Few can know the feeling of actually being in a situation faced with the decision to sacrifice their life for their friends. Each and every service member has taken on that burden; some have put themselves within the reach of enemy fire time and time again. Those who have been injured in the line of duty wake up each and every day itching to join their friends in the fight once again.

In a story of true heroism, raw emotion, and genuine love, Chaplain Justin Roberts shares the stories of his unit as they spent a year in Afghanistan. “It’s not a movie about soldiers, it’s a movie about my friends and what they did,” Roberts said. “These aren’t uniforms, they aren’t statistics, they aren’t numbers – these are my friends. People I’m proud to know.”

How to be an Infantry Chaplain

Like most soldiers, Chaplain Roberts learned valuable lessons from a First Sergeant (1SG). Upon his arrival at “No Slack,” then 1SG Randy Wright was leading his soldiers in such a way that demanded respect and response. “He truly loved and cared for his soldiers, and they would do anything for him,” Roberts said. “He was the crusty, foul-mouthed version of what a Chaplain should be.” And so Roberts followed in Wright’s footsteps, emulating his strong but caring leadership.

The history of the Chaplain Corps was made on the front lines, being with soldiers in battle, holding their hands when they lay dying. Roberts felt the only way to truly be connected with his soldiers was to be there with them, and Wright agreed. 1SG told him he needed to go out with each platoon at least once and to be at the front line of each major event to do “your chaplain stuff.” Combined with advice from a platoon sergeant-turned-infantry chaplain, Roberts grabbed his camera and followed his soldiers.

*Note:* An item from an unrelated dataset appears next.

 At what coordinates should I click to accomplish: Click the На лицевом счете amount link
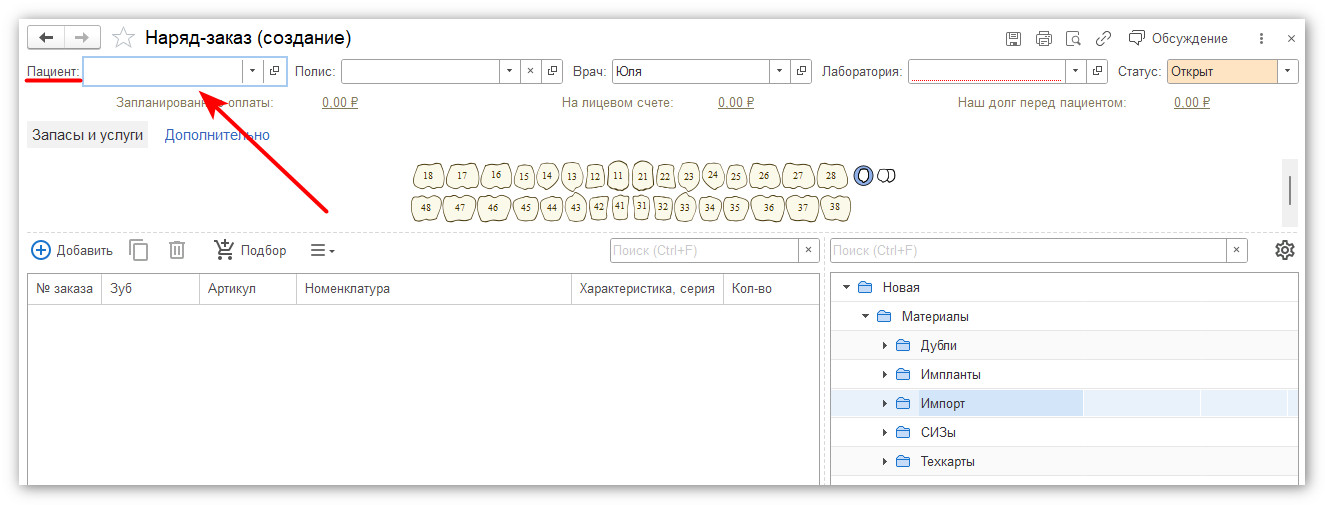pos(735,102)
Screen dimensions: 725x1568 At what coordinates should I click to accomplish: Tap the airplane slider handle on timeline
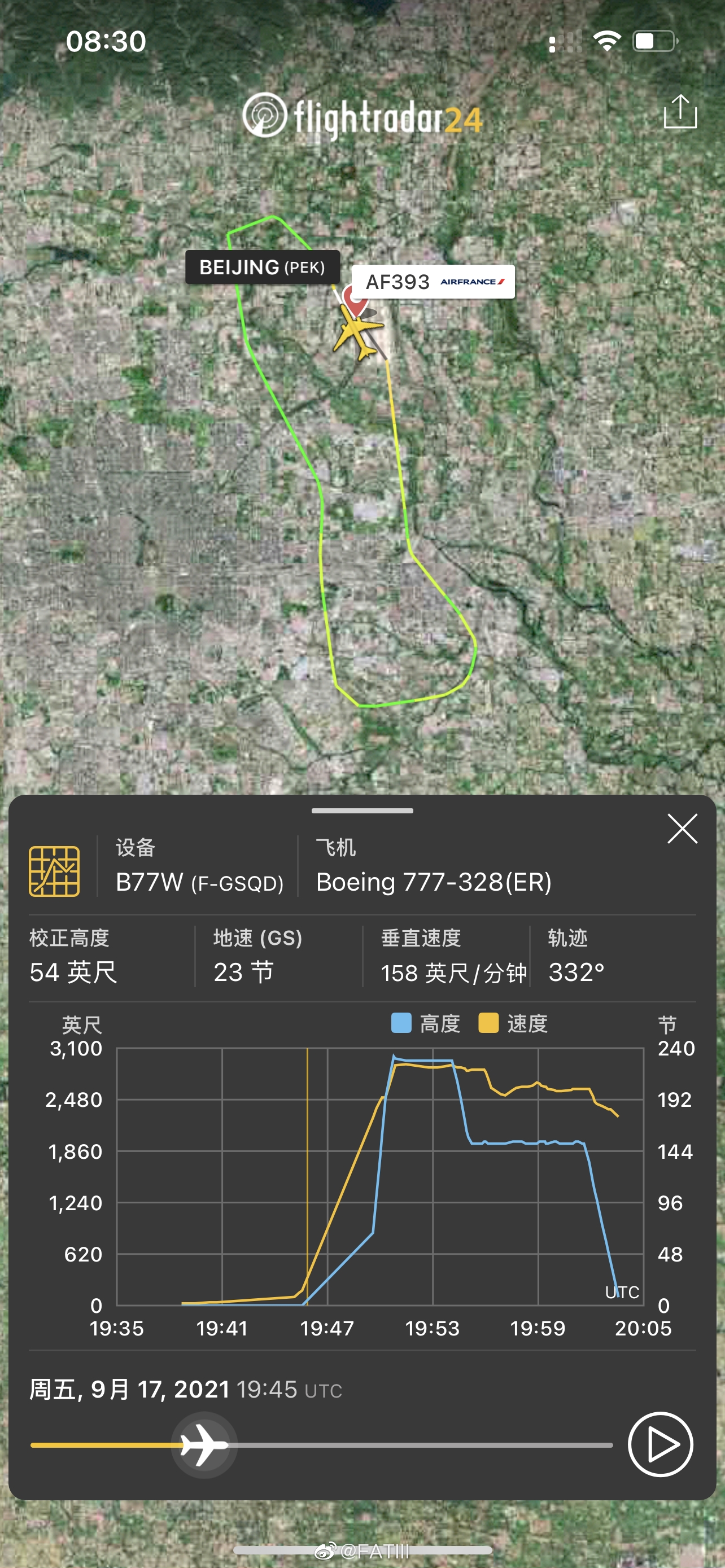[x=204, y=1444]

“A bad chaplain has clean boots, a good chaplain has muddy boots and an infantry chaplain has bloody boots. Be an infantry chaplain.” This advice from a former mentor spurned Roberts into action, and he encourages other Chaplains to follow this example.

The Mission Continues

While the original purpose of compiling the images and film from deployment into No Greater Love was to bring healing to himself and his No Slack soldiers, Roberts has no intention of stopping there. “Being able to come together with everyone was incredibly healing and really tough,” he said. But now it’s time to take that healing process and help others. Roberts’ plan is two-fold: a suicide prevention program within the military that actually works and financial support for veteran organizations.

“My second day on the job in 2009 at No Slack we had a suicide in the unit,” Roberts said. “Then we had one the next week. And a month later. We had suicide attempts and cases of suicidal ideations at least once a week for the first six months. Something had to change.”

The Army loves their PowerPoint training, and for some methods of training, it is effective. For suicide awareness and prevention, it’s not. The evidence is easy to see since, after 16 years of this methodology, suicide rates are still increasing. When Roberts decided to do something about it in 2009, he started to see a difference.

“Guys aren’t going to talk about their feelings over a cup of tea, but they will over an activity,” he said. Roberts set out to develop relationships and connections between his soldiers so they would feel comfortable talking to each other. “If we’re willing to die for each other over there, what are we willing to do for each other here at home?”

Roberts admits it’s hard for outsiders to understand the culture. It’s hard for spouses and family members to understand what their soldiers went through. So it falls on the relationships developed within these units. It ultimately, Roberts believes, falls to leadership to start the conversation. If the alpha in the relationship stands up and invites others to talk about their hardships, offers himself as a listening ear, the rest of them will respond, Roberts explained.

I watched this documentary with my active duty soldier husband, and we were both blown away. I knew immediately that others needed to see this. Sharing these stories opens the door to conversations within military marriages, military families, and outside of the gates.

Are you ready to watch and learn? To hear the rough stories of men at war? To support them when they come home? Start by watching No Greater Love.